Adding to this that the car crash victim in this case was a 13-year-old boy living in an area that’s apparently well-known for having issues with criminal youth gangs – it seems to me at least very understandable that this sort of music would hold a very strong appeal to such a boy, to the extent where he would probably openly proclaim to anyone willing to listen that this was his favorite or something like that –

if this is correct, then it would seem … actually rather natural for people who knew him and his reasons for liking this sort of music to actually post this sort of thing as an attempt to make a tribute to his memory.

Which … is a bit fraught – it makes sense in enough context, but when posting an isolated Dogg lyric like that on social media, it’s kind of hard to convey that sort of context (especially to people outside his social circle), and … ignoring that sort of context, having a chunk of naked text that looks like

“I hate fuck shit, slap a bitch n***a, kill a snitch n***a, rob a rich n***a I think I’m trippin’ “

does come across as rather crass.

Yet … even without this specific context, gangsta-rap with this kind of language have been kinda ubiquitous for a rather long time now, to the point where even UK’s state-run BBC has been running an entire radio channel for years full of content like this (content note : N-word usage from roughly the 1-minute mark onwards):

which makes this particular court ruling come across as … basically insane from pretty much any perspective I can muster.

“She was charged after Merseyside Police were anonymously sent a screenshot of her update.”

seriously we could automate this process by scraping Twitter and Facebook and Reddit and put half of Liverpool behind bars.

Free speech laws in the UK are atrocious. A hate speech conviction for quoting song lyrics is ridiculous. 

Honestly this probably should have failed the “in the public interest” requirement for prosecution. If it’s fine for this song to play on radio1x, then its fine for someone to quote the lyrics. Maybe into the realms of social disapproval, like someone should tell her to censor the n-word even when she’s quoting, but not into the realms of prosecution.

Would this have been fine if she’d starred out the n-word? Then it’s probably not hate speech. If someone were to say e.g “All n-words must die” then that’s hate speech even if you censor the slur. 

I feel like her lawyer really let her down. It’s a quote, this is stupid as fuck.

I’m also really uncomfortable with the quote from the police. 

The screenshot was passed to hate crime unit PC Dominique Walker, who told the court the term was “grossly offensive” to her as a black woman and to the general community.”

It’s a bit tricky to articulate, but I feel like that’s a really inappropriate stance for the police to take. The role of the police is to enforce the law neutrally, not to take offence? Would the prosecution not have happened if the officer on duty at the time had been white? Police officers shouldn’t be talking about their personal views. “The black community finds this offensive” is fine, but “I personally find this offensive” seems inappropriate for a police officer. 

And from a legal perspective, if the claim had just been about the community, then there would maybe have been a sensible argument about if the black community in the UK as a whole finds rap lyrics using the n-word offensive, rather than just this one police officer. 

This looks more like a case of someone with a grudge against this girl using overly broad, rarely enforced laws to score points than a sensible use of the law.

__Assignment__: Revise the stretch of the discussion about the song-lyric conviction from "Which … is a" through "I can muster.", changing "radio channel" to "television channel".

__Given information__:
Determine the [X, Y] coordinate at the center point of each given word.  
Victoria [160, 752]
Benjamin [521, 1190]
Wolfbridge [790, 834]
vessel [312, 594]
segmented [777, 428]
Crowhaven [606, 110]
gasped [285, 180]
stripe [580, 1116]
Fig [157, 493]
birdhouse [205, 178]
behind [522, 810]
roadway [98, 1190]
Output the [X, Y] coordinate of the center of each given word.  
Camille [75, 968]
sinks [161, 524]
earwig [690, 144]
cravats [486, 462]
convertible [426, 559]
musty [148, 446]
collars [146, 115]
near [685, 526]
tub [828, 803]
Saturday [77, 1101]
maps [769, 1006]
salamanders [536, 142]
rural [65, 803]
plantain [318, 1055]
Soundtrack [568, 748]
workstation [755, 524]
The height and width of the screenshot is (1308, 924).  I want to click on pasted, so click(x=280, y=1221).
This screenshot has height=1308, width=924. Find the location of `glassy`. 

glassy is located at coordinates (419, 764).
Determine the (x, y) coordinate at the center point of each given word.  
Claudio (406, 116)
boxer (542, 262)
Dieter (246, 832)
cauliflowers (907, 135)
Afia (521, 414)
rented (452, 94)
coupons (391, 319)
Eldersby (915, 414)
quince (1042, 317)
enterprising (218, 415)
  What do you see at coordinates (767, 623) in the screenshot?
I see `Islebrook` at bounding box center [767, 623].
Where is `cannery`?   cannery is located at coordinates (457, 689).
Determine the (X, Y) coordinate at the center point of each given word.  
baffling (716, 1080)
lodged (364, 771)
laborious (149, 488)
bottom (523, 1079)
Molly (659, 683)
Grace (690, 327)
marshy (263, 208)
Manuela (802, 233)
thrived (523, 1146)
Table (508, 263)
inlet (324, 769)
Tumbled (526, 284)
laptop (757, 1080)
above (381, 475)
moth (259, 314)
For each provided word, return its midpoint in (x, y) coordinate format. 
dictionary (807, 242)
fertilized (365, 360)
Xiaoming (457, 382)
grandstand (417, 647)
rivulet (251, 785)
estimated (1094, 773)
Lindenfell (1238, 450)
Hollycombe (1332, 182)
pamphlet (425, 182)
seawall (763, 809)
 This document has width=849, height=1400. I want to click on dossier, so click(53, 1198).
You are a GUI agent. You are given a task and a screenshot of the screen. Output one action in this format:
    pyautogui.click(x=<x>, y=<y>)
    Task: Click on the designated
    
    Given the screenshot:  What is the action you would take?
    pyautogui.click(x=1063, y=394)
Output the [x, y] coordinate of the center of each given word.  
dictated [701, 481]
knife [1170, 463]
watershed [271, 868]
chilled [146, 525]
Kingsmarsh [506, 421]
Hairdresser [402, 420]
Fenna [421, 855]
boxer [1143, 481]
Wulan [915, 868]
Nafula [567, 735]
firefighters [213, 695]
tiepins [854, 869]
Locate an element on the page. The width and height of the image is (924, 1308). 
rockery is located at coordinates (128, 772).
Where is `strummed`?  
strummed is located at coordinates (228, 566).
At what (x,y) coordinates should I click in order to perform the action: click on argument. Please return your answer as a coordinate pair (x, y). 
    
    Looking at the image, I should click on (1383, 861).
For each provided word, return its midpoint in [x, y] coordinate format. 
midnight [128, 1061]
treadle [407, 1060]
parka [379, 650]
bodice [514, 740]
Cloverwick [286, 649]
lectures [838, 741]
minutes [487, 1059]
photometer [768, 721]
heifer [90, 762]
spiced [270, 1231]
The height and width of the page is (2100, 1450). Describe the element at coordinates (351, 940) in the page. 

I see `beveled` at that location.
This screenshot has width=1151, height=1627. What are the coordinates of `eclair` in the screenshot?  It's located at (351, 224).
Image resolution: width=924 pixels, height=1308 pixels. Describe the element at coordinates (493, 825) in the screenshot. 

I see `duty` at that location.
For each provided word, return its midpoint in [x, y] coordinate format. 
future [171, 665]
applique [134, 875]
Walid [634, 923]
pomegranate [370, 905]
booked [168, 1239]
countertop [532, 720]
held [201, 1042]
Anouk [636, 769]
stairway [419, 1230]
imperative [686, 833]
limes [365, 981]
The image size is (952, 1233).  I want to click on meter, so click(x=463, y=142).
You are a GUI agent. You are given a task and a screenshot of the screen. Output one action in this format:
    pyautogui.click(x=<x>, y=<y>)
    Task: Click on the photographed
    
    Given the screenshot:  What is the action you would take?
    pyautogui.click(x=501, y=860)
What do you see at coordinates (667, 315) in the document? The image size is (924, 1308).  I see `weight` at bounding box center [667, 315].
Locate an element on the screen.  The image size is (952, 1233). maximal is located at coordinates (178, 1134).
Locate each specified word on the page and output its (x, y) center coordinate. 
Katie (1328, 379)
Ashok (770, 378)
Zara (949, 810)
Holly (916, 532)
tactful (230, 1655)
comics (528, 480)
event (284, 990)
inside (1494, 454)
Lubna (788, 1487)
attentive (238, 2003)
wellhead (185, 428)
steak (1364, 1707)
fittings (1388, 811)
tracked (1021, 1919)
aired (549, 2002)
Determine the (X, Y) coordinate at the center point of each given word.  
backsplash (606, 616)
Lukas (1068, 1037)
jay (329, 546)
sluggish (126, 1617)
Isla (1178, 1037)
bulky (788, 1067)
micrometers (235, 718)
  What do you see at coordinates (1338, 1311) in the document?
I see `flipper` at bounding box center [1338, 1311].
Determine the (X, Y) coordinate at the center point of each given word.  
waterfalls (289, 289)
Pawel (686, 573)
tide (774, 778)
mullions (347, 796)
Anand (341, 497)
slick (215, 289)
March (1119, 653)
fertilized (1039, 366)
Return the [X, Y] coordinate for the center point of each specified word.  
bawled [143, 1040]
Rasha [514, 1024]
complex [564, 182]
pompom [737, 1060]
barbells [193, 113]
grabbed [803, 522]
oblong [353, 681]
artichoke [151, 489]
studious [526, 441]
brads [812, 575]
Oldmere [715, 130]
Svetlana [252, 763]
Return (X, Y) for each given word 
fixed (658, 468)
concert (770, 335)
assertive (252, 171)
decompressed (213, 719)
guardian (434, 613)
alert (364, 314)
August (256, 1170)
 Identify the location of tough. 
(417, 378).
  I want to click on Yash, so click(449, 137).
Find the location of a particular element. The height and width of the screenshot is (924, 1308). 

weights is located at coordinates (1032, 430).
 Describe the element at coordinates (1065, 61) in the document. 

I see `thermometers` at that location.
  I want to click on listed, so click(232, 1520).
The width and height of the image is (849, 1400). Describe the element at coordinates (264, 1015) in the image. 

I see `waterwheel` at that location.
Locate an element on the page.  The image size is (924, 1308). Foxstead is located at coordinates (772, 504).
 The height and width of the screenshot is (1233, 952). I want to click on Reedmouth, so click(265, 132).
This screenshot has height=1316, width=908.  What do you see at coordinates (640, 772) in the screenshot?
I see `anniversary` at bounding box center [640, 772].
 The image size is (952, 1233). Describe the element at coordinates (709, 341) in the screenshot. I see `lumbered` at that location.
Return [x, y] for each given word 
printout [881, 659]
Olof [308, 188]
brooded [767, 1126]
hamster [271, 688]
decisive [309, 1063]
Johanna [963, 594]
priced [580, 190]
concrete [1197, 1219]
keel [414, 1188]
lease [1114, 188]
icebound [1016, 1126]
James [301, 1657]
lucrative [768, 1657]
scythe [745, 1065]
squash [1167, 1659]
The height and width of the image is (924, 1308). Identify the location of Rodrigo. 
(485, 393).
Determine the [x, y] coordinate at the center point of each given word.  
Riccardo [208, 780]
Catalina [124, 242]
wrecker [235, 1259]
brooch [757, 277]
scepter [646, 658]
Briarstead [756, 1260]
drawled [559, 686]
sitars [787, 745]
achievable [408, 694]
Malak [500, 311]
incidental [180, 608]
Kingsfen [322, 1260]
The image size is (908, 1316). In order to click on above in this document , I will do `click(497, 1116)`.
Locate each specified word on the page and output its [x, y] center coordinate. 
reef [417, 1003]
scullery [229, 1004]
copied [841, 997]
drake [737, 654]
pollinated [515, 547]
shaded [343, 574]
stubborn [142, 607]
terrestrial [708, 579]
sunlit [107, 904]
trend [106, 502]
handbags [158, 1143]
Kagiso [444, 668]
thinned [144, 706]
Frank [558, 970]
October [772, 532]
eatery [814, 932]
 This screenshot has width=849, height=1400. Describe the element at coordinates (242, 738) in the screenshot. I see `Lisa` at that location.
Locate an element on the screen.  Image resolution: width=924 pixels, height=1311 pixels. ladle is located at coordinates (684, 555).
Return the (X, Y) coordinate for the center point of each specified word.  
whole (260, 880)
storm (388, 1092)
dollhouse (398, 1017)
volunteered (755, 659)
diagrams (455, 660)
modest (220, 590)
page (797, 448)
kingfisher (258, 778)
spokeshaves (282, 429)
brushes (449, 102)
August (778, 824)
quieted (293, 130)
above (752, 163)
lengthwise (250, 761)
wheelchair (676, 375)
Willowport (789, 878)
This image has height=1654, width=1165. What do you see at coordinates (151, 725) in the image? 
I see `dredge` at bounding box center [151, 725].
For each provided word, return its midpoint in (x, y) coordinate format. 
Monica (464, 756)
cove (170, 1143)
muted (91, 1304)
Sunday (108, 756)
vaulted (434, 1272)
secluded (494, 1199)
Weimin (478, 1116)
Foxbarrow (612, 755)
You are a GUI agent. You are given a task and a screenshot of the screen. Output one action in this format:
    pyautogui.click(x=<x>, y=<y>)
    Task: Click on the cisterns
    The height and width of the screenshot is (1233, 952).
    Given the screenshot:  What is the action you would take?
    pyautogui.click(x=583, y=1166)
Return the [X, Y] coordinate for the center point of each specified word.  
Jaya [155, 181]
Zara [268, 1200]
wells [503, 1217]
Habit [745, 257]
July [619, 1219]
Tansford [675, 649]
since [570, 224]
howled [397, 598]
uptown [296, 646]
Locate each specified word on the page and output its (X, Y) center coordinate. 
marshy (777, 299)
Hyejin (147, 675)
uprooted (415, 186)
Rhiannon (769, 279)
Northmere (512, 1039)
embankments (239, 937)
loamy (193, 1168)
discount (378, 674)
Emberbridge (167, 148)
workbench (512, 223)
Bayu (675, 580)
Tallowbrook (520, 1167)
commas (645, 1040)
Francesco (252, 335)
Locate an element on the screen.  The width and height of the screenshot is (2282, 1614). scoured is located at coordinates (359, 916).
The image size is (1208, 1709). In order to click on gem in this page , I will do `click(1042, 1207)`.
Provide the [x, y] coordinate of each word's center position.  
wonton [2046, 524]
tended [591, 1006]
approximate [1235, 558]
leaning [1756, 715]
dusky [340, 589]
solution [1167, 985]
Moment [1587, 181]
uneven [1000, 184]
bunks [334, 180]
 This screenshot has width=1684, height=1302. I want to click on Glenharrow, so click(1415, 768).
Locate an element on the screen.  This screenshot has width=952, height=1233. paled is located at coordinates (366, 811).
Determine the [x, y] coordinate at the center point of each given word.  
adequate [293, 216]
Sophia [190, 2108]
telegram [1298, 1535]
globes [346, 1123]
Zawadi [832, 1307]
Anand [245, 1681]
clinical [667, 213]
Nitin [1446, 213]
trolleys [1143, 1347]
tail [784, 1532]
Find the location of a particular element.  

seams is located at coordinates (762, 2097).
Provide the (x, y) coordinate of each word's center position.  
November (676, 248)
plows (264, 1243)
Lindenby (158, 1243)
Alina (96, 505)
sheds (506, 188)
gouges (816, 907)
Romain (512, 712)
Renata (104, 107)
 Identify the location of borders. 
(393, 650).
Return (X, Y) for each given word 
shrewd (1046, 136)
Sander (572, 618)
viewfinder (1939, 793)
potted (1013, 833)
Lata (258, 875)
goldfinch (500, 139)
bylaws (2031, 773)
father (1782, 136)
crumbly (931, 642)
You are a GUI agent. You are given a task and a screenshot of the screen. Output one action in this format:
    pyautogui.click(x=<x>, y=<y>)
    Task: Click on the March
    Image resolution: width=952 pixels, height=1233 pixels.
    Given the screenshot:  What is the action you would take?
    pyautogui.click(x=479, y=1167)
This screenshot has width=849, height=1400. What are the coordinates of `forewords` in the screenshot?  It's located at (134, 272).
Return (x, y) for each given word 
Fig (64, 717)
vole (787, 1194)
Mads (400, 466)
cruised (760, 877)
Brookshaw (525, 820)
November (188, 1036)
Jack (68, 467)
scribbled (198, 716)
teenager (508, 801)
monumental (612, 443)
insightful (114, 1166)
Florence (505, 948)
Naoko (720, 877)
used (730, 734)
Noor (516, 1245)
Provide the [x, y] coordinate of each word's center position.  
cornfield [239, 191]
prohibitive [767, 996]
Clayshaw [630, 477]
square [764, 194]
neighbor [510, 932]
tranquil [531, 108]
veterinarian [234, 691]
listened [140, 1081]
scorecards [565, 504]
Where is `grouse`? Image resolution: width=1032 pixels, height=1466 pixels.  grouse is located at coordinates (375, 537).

__Exercise output__:
Which … is a bit fraught – it makes sense in enough context, but when posting an isolated Dogg lyric like that on social media, it’s kind of hard to convey that sort of context (especially to people outside his social circle), and … ignoring that sort of context, having a chunk of naked text that looks like

“I hate fuck shit, slap a bitch n***a, kill a snitch n***a, rob a rich n***a I think I’m trippin’ “

does come across as rather crass.

Yet … even without this specific context, gangsta-rap with this kind of language have been kinda ubiquitous for a rather long time now, to the point where even UK’s state-run BBC has been running an entire television channel for years full of content like this (content note : N-word usage from roughly the 1-minute mark onwards):

which makes this particular court ruling come across as … basically insane from pretty much any perspective I can muster.